The price of wheat doubled, which, according to Rick Molnar of Molnar Farms in Poland, helped cover some of the initial costs.

“We can’t change much about our input costs,” Molnar said. “We have to do what we have to do and look forward to next year.”

He can now sell wheat for $10 to $11 a bushel, up from $5 a bushel last year. This has caused his farm to manage more cash than usual, but it will go towards paying the high input costs. He doesn’t think the farm will make higher profits.

Soy and corn are used as alternatives to wheat. Due to the high price of wheat, the demand for corn and soybeans has increased, pushing up their prices.

Soybeans are currently selling at about 1 1/2 times the usual price, and the price of corn has doubled. Barth thinks that won’t be enough. He’s already taken out a loan to help cover this year’s input costs, and he’ll likely have a lower profit margin than most years.

NEXT YEAR

“This year, I think most farms will be fine,” King said. “Next year, as costs continue to rise, we may see some people having to take out big loans and make tough decisions.”

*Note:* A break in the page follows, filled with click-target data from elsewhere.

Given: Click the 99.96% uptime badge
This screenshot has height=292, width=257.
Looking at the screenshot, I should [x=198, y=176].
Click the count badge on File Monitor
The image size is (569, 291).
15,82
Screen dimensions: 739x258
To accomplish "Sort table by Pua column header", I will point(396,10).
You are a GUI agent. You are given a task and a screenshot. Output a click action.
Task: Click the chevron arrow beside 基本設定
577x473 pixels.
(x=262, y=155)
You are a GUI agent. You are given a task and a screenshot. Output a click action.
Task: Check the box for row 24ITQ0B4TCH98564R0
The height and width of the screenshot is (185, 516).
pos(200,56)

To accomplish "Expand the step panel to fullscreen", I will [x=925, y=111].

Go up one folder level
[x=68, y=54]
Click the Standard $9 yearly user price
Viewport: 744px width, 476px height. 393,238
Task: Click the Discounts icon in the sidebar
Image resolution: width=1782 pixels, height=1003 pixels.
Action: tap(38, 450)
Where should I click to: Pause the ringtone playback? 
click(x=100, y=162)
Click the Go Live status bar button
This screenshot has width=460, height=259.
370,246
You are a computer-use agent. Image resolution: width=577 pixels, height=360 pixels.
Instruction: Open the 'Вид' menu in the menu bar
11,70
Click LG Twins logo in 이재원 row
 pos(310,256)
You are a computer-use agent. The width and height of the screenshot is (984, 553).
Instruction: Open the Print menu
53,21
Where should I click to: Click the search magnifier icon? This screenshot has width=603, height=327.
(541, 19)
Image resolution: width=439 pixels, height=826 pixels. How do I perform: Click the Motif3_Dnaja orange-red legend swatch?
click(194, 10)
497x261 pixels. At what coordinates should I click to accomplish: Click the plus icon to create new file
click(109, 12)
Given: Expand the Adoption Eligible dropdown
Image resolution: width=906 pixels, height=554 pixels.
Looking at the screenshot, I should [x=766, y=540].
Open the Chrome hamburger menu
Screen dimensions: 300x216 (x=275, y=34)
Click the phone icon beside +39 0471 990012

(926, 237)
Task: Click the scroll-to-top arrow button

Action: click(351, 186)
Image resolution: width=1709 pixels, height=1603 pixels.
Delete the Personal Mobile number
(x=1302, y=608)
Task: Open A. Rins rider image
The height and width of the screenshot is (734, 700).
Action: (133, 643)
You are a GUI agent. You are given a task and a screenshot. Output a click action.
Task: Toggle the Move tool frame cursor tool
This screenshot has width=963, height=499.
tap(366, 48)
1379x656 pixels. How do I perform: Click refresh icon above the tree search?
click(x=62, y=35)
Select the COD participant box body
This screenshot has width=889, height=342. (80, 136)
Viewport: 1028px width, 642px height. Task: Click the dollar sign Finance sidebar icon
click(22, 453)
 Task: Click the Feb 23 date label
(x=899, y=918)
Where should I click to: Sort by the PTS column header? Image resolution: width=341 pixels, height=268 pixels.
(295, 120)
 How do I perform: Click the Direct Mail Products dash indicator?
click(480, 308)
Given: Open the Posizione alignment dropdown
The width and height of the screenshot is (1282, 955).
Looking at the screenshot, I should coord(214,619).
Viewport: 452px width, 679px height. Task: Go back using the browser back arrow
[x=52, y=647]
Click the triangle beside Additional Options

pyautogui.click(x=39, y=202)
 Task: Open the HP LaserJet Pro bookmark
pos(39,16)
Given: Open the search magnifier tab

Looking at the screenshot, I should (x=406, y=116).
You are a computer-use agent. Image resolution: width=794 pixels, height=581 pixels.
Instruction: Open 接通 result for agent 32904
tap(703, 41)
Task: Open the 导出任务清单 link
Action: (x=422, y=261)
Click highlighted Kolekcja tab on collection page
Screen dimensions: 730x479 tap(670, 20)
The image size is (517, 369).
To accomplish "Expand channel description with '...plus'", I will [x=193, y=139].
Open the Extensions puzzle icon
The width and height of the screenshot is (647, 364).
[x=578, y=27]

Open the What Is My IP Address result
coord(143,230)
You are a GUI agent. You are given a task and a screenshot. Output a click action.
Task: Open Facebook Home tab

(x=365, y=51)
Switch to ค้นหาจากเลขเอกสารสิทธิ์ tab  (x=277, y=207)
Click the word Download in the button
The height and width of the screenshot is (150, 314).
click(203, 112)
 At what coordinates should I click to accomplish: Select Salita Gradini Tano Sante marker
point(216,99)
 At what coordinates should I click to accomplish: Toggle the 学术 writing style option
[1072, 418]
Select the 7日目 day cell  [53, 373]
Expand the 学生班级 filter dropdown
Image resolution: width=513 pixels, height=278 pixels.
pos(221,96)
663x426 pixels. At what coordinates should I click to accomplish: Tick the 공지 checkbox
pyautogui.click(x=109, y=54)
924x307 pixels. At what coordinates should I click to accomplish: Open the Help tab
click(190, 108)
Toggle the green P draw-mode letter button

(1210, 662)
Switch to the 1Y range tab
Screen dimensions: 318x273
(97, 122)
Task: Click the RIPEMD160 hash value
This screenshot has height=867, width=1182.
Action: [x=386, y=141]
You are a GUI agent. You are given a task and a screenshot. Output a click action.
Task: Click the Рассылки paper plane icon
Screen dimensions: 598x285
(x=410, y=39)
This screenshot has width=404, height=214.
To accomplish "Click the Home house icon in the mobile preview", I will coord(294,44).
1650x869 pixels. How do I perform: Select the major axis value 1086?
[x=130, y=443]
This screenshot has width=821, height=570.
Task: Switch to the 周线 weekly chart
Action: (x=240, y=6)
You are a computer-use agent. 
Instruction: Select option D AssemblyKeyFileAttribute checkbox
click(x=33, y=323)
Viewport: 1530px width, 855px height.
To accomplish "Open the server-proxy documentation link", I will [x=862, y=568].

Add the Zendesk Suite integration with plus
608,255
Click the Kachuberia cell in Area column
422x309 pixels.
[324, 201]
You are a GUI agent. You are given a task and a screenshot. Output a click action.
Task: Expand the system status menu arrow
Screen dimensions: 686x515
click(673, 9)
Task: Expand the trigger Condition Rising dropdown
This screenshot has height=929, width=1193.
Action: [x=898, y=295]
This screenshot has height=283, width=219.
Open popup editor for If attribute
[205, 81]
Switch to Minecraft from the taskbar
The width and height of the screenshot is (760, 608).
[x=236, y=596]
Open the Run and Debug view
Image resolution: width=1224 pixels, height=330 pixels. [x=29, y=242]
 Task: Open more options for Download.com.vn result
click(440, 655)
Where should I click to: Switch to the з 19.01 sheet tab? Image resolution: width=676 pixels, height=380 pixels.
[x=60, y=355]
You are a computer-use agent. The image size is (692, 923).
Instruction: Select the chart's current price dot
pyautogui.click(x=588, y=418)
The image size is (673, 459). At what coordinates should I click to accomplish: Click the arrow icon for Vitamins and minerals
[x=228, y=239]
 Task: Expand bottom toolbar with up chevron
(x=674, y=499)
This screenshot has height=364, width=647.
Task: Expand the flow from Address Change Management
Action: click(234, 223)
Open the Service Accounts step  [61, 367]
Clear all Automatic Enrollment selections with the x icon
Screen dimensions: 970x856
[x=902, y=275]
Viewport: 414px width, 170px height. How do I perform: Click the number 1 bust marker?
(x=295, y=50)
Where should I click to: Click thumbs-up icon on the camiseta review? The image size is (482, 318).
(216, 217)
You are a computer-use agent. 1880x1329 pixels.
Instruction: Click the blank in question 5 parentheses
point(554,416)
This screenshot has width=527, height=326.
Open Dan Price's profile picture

Last week, the Federal Reserve raised interest rates by three-quarters of 1%, the biggest hike since 1994. That could hurt local farmers for years to come, he said.

Because crops are being sold at higher prices this season, the seeds for planting next year will be higher, King noted. Many farms will have lower profits this year, which could make it difficult to plant next year.

Later this summer and fall, farmers typically begin placing orders for seeds and other necessary materials, such as fertilizer, for spring planting. Because the costs are so high now, it might cause some to wait.

All of these additional costs that farms are currently facing will continue to pass through to consumers at harvest time.

CONSUMERS

“Costs to consumers could unfortunately get worse,” said Nick Kennedy, Farm Bureau organizing director for Columbiana, Mahoning, Portage and Stark counties. “But, we are already seeing higher prices in grocery stores because of these issues.”

Corn, wheat and soy are all used in a wide range of products, from food and cosmetics to fuels and adhesives. Thus, the high prices of these crops affect many other markets. This includes the livestock industry.

Farmers who raise livestock depend on those who grow crops for basic needs such as feed, straw and hay. It will become more expensive for these farmers to raise their animals, which will probably encourage many of them to raise less.

This will in turn lead to a shortage of meat, dairy and eggs, which will increase the prices for consumers of these items.

“The farming community depends on itself for so many products that we use every day,” King said. “When one area is hurt, we all suffer.”